La question trouva son plus funeste épisode au printemps 1770, quand sa Majesté se réveilla un matin incommodée, et fut soudain prise de violents maux de tête et d’une forte fièvre. Elle se rendit tout de même à la chasse, mais se coucha sans souper. Le diagnostic posé, on écarta la famille royale pour éviter tout risque de contagion et Sa Majesté fut transportée à Versailles selon la volonté de son premier chirurgien prétextant que : « c’est à Versailles qu’il faut être malade. » Le 8 mai, la maladie redoubla.
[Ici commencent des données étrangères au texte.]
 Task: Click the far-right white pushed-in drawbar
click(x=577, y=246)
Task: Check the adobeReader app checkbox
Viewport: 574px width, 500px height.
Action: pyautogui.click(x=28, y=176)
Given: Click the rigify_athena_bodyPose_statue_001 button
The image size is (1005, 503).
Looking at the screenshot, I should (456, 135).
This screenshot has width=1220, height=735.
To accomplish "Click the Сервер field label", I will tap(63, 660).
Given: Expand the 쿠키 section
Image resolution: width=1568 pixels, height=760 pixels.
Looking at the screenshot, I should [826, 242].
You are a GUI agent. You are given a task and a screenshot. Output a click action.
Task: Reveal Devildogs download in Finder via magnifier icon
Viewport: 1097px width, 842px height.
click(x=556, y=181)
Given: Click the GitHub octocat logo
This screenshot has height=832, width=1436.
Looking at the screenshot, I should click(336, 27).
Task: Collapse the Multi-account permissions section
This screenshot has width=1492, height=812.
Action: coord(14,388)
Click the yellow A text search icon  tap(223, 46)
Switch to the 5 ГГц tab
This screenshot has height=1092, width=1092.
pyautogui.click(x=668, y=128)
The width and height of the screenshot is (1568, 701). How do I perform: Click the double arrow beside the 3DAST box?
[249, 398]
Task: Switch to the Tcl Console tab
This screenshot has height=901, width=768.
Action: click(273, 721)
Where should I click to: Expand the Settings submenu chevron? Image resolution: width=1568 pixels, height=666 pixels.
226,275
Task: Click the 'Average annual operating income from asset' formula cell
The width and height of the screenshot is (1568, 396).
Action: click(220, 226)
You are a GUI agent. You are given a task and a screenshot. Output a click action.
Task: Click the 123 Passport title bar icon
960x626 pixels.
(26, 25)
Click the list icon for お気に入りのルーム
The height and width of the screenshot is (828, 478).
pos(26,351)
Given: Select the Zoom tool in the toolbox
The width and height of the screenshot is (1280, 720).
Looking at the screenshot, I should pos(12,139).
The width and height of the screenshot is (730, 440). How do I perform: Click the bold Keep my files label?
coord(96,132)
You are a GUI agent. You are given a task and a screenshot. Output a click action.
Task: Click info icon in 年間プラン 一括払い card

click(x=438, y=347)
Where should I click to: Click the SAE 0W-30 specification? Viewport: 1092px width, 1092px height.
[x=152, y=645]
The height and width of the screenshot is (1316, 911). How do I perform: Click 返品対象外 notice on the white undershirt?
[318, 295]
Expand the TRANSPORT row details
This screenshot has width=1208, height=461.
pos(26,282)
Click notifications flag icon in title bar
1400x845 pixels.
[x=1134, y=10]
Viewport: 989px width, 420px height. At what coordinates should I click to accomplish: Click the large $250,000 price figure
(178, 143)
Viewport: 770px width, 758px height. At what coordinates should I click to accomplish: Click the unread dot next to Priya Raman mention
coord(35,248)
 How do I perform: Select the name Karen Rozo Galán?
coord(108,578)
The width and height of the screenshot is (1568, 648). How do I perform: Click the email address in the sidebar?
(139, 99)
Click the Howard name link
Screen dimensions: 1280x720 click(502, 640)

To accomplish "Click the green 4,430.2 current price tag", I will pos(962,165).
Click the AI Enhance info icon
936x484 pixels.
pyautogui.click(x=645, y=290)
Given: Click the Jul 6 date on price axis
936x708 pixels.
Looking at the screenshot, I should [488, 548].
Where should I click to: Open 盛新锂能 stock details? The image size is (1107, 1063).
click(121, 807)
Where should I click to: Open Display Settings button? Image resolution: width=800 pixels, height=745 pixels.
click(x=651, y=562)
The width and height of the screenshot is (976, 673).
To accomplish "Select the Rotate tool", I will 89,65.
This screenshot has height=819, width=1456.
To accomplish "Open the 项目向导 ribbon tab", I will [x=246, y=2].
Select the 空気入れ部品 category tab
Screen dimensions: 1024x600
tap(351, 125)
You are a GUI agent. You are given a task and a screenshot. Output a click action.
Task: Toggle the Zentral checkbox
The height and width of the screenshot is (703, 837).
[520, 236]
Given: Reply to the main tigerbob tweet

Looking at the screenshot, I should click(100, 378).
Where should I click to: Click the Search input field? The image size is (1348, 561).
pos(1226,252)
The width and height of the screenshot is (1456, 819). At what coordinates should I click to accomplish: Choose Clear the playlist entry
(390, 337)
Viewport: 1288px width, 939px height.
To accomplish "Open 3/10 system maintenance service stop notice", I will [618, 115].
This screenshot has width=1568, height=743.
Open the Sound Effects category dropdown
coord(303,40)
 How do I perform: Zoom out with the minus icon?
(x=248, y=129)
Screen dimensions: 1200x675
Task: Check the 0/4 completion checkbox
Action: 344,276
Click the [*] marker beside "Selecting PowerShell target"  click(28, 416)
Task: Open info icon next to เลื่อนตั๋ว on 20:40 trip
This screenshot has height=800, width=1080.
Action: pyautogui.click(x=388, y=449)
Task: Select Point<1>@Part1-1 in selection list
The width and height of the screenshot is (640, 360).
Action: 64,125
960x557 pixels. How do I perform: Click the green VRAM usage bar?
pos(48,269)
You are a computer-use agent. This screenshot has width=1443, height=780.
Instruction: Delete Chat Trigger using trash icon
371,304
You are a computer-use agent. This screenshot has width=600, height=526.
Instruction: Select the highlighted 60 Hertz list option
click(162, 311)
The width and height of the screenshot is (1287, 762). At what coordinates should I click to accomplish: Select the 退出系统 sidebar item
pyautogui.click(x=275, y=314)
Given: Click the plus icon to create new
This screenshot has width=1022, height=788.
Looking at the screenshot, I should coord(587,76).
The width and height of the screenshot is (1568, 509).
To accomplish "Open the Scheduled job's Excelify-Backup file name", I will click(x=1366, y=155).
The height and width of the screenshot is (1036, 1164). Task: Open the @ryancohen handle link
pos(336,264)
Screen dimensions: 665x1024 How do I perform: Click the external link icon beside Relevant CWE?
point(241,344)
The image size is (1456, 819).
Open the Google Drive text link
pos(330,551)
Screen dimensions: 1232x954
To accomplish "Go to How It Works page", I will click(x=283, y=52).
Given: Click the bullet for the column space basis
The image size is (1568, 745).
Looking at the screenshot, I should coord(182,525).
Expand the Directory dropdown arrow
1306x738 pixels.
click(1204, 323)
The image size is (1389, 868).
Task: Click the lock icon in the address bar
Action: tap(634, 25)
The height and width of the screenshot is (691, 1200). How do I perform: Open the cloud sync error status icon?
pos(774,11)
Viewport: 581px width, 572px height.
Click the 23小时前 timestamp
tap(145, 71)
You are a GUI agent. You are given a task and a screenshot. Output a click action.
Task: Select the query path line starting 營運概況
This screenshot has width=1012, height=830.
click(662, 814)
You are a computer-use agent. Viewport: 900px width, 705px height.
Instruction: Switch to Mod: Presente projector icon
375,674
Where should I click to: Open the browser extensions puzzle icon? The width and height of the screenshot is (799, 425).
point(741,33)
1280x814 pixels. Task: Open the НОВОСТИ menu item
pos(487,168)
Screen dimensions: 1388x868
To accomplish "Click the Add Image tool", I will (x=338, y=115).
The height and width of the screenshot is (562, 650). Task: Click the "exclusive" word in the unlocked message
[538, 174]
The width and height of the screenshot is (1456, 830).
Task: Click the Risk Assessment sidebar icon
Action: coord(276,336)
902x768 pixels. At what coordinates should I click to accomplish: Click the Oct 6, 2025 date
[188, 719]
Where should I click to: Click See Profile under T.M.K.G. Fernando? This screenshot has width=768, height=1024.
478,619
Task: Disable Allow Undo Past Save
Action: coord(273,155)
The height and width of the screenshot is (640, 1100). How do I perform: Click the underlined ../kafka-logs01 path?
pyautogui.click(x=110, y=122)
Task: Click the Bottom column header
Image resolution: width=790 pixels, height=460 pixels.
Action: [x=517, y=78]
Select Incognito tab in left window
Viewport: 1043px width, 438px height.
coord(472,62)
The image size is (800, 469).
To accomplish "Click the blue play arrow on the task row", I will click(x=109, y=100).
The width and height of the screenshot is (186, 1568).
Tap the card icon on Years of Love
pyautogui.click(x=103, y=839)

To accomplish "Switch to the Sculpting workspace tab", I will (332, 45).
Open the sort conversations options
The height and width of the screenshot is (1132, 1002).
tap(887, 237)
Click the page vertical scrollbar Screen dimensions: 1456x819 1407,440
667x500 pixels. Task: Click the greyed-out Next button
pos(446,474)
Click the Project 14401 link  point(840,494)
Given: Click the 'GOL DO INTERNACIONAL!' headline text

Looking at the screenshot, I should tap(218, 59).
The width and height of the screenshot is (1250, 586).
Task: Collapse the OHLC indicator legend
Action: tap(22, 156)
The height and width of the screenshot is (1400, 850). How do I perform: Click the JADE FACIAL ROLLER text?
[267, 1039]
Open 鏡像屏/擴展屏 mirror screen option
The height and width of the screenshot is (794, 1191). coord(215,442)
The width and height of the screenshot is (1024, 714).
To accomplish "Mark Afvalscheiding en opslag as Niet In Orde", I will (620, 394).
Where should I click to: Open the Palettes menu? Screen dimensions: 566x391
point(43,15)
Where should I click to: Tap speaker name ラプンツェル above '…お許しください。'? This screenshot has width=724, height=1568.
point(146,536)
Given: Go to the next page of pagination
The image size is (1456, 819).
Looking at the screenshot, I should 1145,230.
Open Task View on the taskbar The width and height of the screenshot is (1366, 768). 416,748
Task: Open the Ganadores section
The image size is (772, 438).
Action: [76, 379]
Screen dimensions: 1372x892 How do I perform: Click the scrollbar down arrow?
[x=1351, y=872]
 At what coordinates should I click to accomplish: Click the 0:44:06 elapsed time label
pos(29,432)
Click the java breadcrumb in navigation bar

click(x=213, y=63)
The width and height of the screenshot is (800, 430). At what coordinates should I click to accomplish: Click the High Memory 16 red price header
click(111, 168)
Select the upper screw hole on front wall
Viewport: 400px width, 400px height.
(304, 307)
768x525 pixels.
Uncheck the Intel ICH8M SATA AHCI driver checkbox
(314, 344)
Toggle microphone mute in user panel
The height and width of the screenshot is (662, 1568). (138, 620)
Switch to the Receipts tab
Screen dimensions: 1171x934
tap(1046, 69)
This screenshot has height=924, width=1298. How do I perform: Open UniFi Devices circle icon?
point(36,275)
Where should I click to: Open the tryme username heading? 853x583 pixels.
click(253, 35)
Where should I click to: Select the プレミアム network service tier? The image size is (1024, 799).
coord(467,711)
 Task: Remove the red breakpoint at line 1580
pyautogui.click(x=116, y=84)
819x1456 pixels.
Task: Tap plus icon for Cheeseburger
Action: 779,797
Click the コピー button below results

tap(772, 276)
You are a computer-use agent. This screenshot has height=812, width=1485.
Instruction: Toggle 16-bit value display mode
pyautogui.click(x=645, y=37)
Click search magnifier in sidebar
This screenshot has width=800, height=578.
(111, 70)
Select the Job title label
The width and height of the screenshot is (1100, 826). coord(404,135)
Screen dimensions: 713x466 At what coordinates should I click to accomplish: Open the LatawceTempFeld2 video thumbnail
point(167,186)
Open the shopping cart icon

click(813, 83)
Le Roi délirait et la suppuration diminua. Dans l’après-midi, Louis XV, le visage noirci et déformé par les croûtes, s’éteignit.

Voltaire écrivit aussitôt un éloge du souverain défunt se terminant ainsi : «Que l’inoculation nous assure la conservation de notre nouveau Roi, de nos princes et de nos princesses!» La famille royale persuadée enfin par l’évidence des faits les plus authentiques et les plus multipliés, qu’il n’existait qu’un moyen de se mettre désormais en sûreté contre les malheurs qui la menaçaient encore de toute part, prit tout à coup, seule et sans impulsion étrangère, le parti courageux de recourir à l’inoculation.

Destiné à être diffusé à Paris et dans les principales villes du Royaume, Le Bulletin du Roi, en date du 24 juin 1774, informa l’opinion publique d’une grande nouvelle : « Le jeune Roi Louis XVI, vers qui se portent alors tant d’espérances, a accepté de se faire inoculer la variole, ainsi que ses deux frères cadets, le comte de Provence et le comte d’Artois. Et tous se portent bien ».